Chi sia l'altro appare chiaro sin da subito. Ma attenzione: il thriller non è per nulla scontato. Al contrario, l'inquietudine permane per tutta la visione grazie a tanti ingredienti decisamente ben amalgamati. Buona la location, isolata e desolante, che trasmette il senso di abbandono e solitudine fin dall'inizio. Ottima la colonna sonora di Goldsmith, perfettamente raccapricciante. In grande forma il cast e tanti gli omicidi che riescono a terrorizzare senza essere slasher. Un gioiellino che andrebbe rispolverato!
I gusti di Ira72 (Documentario - Horror - Thriller)

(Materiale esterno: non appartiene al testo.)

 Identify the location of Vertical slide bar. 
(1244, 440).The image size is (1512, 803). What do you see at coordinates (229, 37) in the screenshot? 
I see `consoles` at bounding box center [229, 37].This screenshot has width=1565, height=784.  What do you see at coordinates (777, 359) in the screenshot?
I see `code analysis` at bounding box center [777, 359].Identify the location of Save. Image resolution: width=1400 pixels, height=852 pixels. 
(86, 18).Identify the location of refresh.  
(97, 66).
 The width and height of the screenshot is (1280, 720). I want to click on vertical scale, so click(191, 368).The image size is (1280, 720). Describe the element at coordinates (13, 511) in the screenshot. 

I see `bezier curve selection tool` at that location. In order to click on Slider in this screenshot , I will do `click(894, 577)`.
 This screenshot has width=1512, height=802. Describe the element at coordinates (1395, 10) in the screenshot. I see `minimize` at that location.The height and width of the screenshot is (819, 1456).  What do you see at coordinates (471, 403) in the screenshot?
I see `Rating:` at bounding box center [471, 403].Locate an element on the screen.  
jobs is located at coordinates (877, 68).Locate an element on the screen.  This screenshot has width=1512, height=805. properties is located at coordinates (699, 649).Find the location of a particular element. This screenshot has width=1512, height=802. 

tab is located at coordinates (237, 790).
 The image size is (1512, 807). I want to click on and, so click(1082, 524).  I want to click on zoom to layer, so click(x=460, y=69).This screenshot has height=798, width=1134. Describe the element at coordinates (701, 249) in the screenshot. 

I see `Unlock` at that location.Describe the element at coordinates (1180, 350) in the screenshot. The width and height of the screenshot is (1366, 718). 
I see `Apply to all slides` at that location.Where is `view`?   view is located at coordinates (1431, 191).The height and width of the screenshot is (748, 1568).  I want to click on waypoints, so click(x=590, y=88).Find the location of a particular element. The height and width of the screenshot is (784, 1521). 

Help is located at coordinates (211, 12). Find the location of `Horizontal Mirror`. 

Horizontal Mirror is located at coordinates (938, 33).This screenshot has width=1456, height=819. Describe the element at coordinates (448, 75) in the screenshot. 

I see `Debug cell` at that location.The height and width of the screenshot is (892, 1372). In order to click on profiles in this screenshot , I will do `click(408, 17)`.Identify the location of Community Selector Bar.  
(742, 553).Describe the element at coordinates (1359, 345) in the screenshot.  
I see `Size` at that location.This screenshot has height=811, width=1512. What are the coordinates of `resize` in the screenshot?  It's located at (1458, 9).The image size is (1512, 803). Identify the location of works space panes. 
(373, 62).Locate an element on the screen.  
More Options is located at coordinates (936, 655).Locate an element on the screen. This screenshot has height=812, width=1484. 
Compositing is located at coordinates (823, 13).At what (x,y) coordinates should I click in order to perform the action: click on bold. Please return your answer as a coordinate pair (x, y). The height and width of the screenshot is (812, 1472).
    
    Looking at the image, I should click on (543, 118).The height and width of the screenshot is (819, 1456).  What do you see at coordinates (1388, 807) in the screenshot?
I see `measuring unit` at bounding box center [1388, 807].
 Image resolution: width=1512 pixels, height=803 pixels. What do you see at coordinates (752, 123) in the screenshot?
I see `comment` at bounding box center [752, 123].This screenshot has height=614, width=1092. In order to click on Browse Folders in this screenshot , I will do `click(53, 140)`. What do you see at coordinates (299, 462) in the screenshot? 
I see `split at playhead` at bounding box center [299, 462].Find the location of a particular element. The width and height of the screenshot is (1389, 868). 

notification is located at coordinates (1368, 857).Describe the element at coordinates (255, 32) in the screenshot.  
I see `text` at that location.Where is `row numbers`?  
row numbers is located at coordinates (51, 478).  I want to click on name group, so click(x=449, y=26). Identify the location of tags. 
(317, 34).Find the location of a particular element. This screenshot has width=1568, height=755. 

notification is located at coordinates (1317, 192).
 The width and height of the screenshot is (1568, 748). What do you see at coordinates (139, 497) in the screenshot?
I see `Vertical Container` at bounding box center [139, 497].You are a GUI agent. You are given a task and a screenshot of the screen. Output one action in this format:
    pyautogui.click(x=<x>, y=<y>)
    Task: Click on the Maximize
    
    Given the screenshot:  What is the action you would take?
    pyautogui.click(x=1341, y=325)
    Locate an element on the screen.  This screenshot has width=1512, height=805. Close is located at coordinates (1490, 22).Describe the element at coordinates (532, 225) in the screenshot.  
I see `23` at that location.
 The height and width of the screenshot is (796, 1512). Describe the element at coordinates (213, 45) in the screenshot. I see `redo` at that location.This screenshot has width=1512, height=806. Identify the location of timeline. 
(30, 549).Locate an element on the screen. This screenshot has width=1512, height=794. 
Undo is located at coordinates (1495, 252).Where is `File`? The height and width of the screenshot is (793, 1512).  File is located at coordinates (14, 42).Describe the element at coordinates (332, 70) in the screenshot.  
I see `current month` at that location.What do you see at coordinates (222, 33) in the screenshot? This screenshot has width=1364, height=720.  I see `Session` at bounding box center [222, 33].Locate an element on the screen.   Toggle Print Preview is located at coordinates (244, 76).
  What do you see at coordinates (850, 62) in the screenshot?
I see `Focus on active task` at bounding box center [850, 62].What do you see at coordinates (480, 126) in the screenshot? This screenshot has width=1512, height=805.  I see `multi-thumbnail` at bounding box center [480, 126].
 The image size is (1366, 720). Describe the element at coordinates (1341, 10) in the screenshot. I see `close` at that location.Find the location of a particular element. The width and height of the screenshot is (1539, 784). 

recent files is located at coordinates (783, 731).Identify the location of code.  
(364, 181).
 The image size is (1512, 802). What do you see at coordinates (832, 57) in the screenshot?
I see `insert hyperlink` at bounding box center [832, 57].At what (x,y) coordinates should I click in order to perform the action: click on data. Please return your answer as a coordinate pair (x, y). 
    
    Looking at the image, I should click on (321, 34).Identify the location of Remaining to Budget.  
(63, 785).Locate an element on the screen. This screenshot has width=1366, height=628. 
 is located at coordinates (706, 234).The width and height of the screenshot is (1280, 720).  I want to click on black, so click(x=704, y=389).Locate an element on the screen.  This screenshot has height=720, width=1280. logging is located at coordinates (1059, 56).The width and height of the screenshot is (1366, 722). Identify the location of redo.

Corinne 24/7/11 19:46 - 372 commenti

Più (melo)dramma psicologico che thriller/horror, lascia intravedere molto presto il colpo di scena di metà film, senza però togliergli suggestione e potenza. Lenta, curata e raffinata senza apparire mai pretenziosa, una pellicola come non se ne fanno più. Meritevole.

• MOMENTO O FRASE MEMORABILI: La botte dal macabro contenuto.
I gusti di Corinne (Giallo - Horror - Thriller)

Mtine 18/2/13 22:04 - 204 commenti

Mulligan gira il film come se fosse un bambino, con occhi semplici e ingenui, nascondendo segreti facilmente rintracciabili all'insegna, almeno nella prima ora, della spensieratezza. La storia si tinge sempre più di nero, toccando talvolta picchi di inverosimiglianza alla Signora omicidi. La pellicola è comunque un prodotto buono, forse un po' inconsistente alla base ma stilisticamente impeccabile e coinvolgente in più di una scena. Ottimi gli attori e la colonna sonora. Un horror "diverso".

• MOMENTO O FRASE MEMORABILI: L'amaro finale.